New Guide Includes Reporting Requirements and Potential Penalties
In a new Sanctions Compliance Guide, The Office of Foreign Assets Control (OFAC) of the U.S. Treasury reiterates that obligations apply equally to transactions involving virtual currencies and those involving traditional fiat currencies.
With a broad stroke, OFAC defines the Virtual Currency Industry as technology companies, exchanges, administrators, miners, wallet providers and financial institutions that may have exposure to virtual currencies or their service providers and users.
Non-compliance by the Virtual Currency Industry carries the same civil and criminal penalties as those faced by traditional financial institutions, according to the Guide.

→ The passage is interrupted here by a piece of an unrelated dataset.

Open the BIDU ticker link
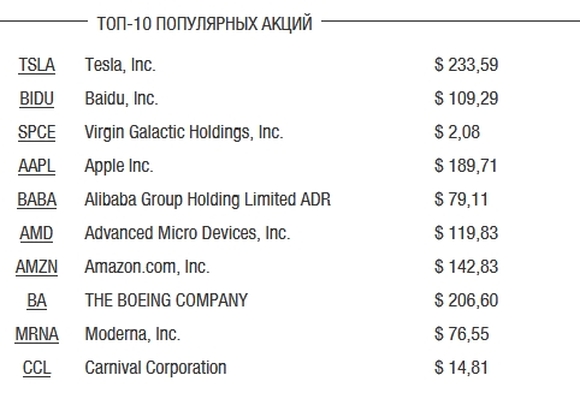Image resolution: width=580 pixels, height=393 pixels. click(37, 99)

To ensure compliance, members of the virtual currency industry must mitigate risks by not engaging, directly or indirectly, in transactions prohibited by OFAC sanctions. These include dealings with blocked persons or property or engaging in prohibited trade or investment related transactions.
OFAC is particularly concerned with cryptocurrency issues that facilitate illicit activities, including money laundering and ransomware attacks as well as business conducted with sanctioned states and other parties.
Because a “prepackaged” universal OFAC compliance program does not exist, the Virtual Currency industry must take steps to protect against potential sanctions violations.
Non-compliant Virtual Currency Industry members could be subject to adverse publicity, fines, and penalties and the complete blocking of their financial assets. OFAC has also issued Frequently Asked Questions on sanctions compliance and several case studies as examples of issues.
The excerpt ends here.